Last week, my husband and I got into an after-dinner argument over nuclear power with a good friend who was visiting from Moscow—the kind of heated argument friends get in all the time. After almost two hours of loud give and take, we gave up and went to bed.
In light of recent discussions I’ve been reading about “the argumentative theory of reasoning,” I’ve been re-examining what happened that night. Each of us remained rational—offering strong evidence for our positions and staying within the confines of logic. But were any of us really trying to discover the truth? Or were we each simply trying to win the argument—using reasoning skills as weapons with which to clobber our opponents?
In a jointly authored paper published this past June (“Why Do Humans Reason?
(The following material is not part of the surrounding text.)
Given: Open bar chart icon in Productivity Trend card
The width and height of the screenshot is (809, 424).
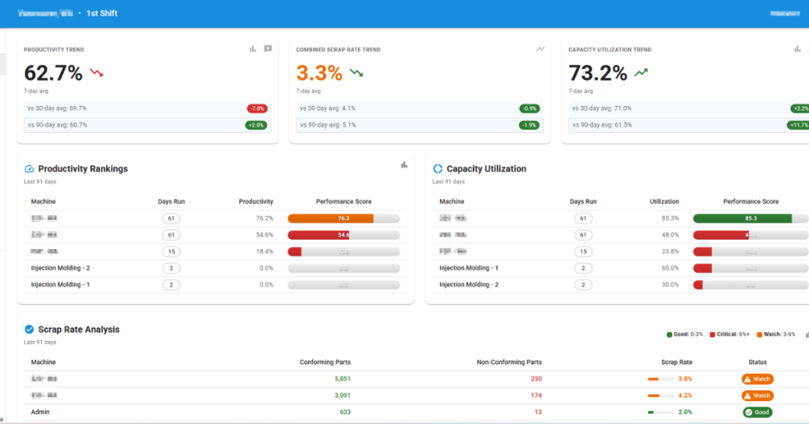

Arguments for an Argumentative Theory”), by Hugo Mercier (a postdoctoral fellow at The University of Pennsylvania) and Dan Sperber (a French research scholar with several university affiliations who is in the “social and cognitive sciences”), the authors propose that human beings use reason not to discover the truth, but in order to argue. Mercier and Sperber also cite studies that individuals argue better when they argue in a group than when they they’re alone (arguing with themselves, I presume—something most of us call “thinking”).
Almost all classical philosophy—and nowadays, the “critical thinking” we in higher education tout so automatically—rests on the unexamined idea that reasoning is about individuals examining their unexamined beliefs in order to discover the truth. The “argumentative theory of reasoning” upends this philosophical cart by proposing that reasoning is actually a tool to help with arguing—that arguing, not truth, is the point of it all. The theory jibes nicely with evolutionary psychology, which sees reasoning as yet another step in the development in human communication that enhanced the social side of human existence and put the human competitive urge to good use.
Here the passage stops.